→ **WORK TO BE COMPLETED**
Copy the lines from the one containing "You are a computer-use" through the one containing "Where should I click to: Open", inclusive, swapping "Viewport" for "Screen size" and changing nothing else. Leave the pictures out.

→ **DATA SHOWN**

▼▼▼

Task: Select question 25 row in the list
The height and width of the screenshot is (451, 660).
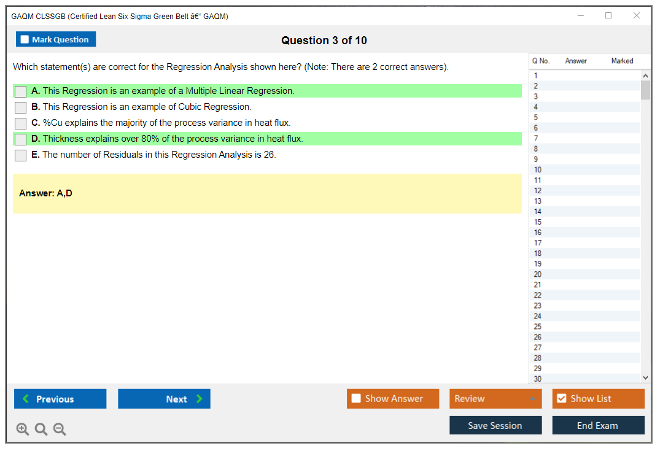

▲▲▲
▼▼▼

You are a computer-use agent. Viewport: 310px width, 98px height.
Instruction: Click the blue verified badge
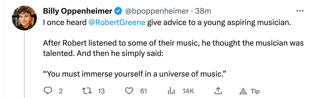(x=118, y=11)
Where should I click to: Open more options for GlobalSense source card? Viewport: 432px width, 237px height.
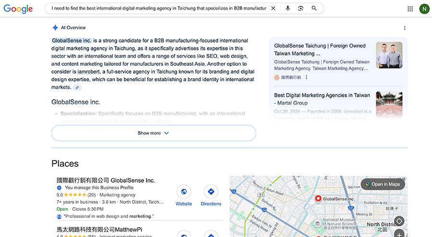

▲▲▲
▼▼▼

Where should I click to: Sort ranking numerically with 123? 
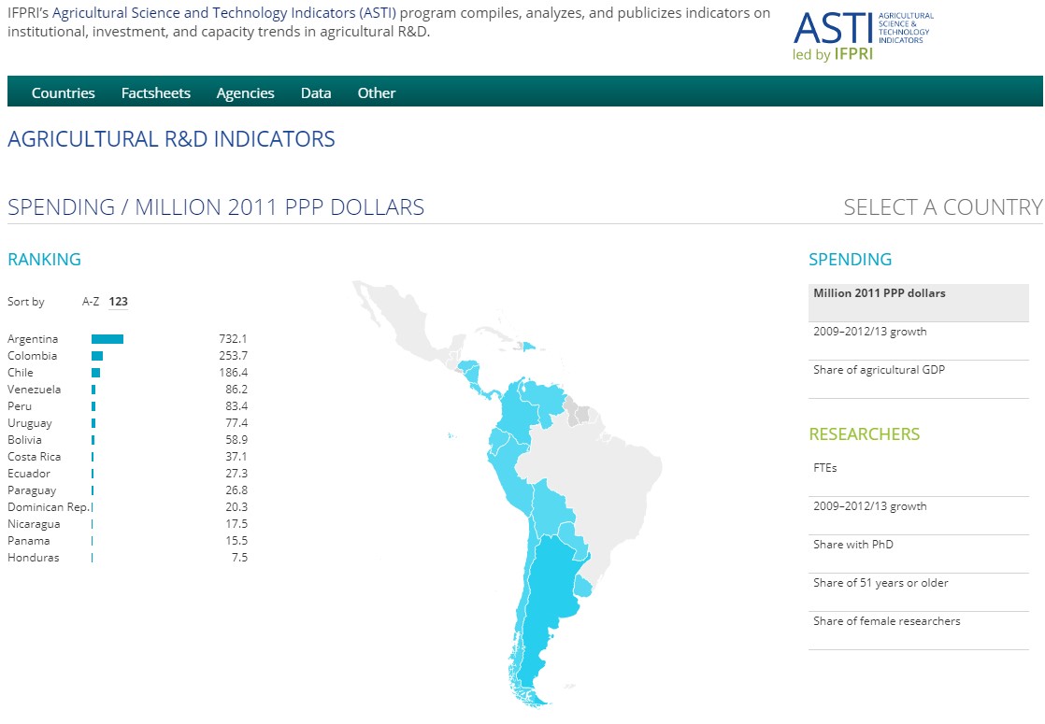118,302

▲▲▲

→ **RESULT OF THE EXERCISE**
You are a computer-use agent. Screen size: 310px width, 98px height.
Instruction: Click the blue verified badge
(x=118, y=11)
Where should I click to: Open more options for GlobalSense source card? Screen size: 432px width, 237px height.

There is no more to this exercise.